ESA lawyer Steve Englund told the panel that the ESA is still firmly opposed to allowing libraries to preserve older video games. Video game preservationists have lobbied for exceptions to copyright law that would allow for scholarly or educational access to video games. The ESA’s ongoing concern is that civilians would access these games, whether for their own private collections, or to share them with others in violation of the Digital Millennium Copyright Act.
Englund said there exists no “combination of limitations [the ESA] would support to provide remote access.” (via GameDeveloper.com.) His remarks came at a hearing on Thursday. Video game preservation advocate Phil Salvador posted a Twitch stream of the hearing to Bluesky the same day.
Salvador is the librarian for the Video Game History Foundation, a nonprofit established in 2017 to document the medium’s history and preserve its works, particularly older or rarer titles. The VGHF library, based in California, maintains a digital library, which includes printed matter that documents the history of video gaming and its culture.
At the hearing, Salvador said that public libraries either lack the interest or the resources in maintaining and hosting these kinds of digital collections. He estimated that fewer than 10 are doing so now.
That came in response to a suggestion from Englund that university libraries would be an appropriate repository for games preservation and access, with an application process for researchers to come study them. But Englund said that even holding these materials in a physical location, with access managed on-site, still presents concerns for ESA members.
Kendra Albert, of Harvard University’s Cyberlaw Clinic, criticized the ESA’s stance and said the organization makes no good faith effort to meet preservationists halfway toward a worthy research goal.
In a statement the clinic published on Friday, it argued that “opposition comments provided no significant rebuttals.

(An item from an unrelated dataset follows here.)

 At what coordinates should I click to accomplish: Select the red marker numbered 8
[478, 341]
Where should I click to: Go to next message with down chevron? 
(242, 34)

“The clinic argued that the restrictions it proposed were sufficient to ensure that uses of preserved video games are non-infringing and, based upon statements from two major re-release companies, that the market for retro games would not be harmed by the kinds of access that preservation institutions are likely to provide,” the statement said.

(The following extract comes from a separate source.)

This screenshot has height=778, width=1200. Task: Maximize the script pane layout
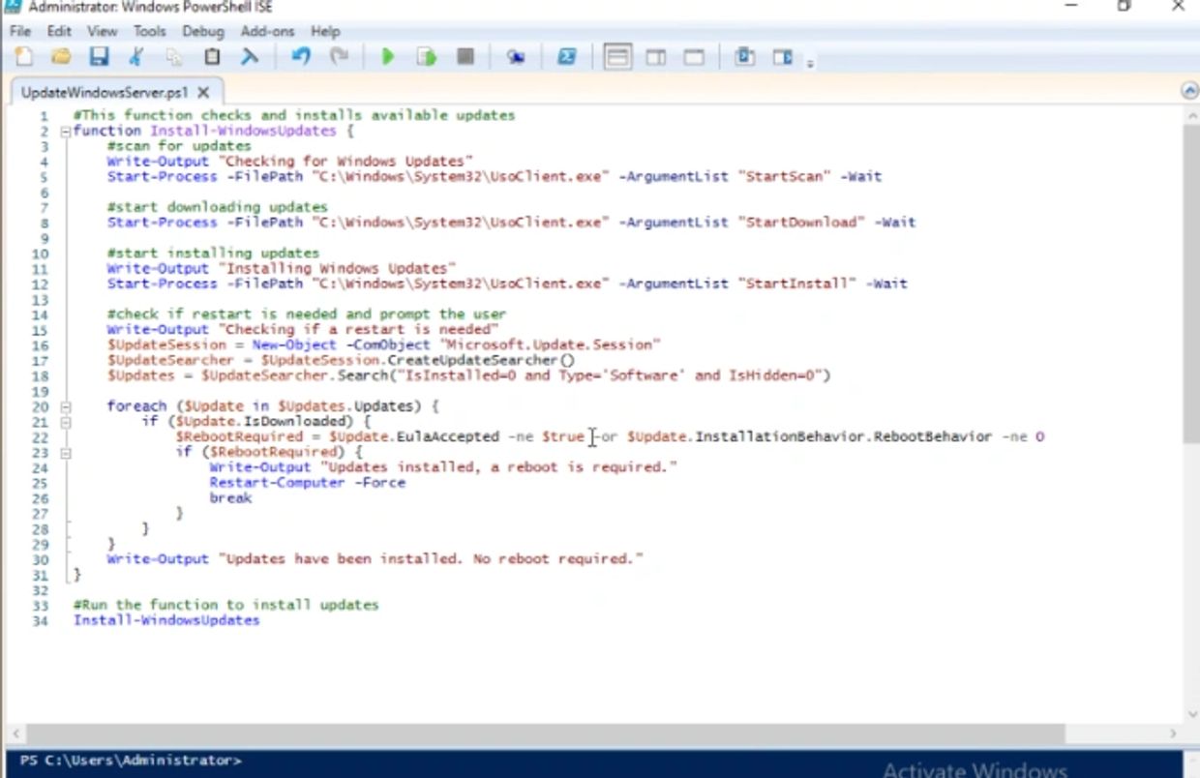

Games preservation is vastly unsupported, study says
In July 2023, Salvador and the VGHF published a study that said 87 percent of video games released in the United States before 2010 haven’t been preserved in any meaningful way.
“Since 2015, libraries, museums, and archives in the United States have been petitioning the Copyright Office for new exemptions that would make it easier for them to preserve games and make those games available to researchers,” the study said. “Each time, game industry lobbyists have opposed these new exemptions.”
The U.S. Copyright Office considers new rules and exemptions to existing laws about every three years, with public comment and hearings guiding that discussion. Changes, if any are forthcoming, would probably be announced in the fall.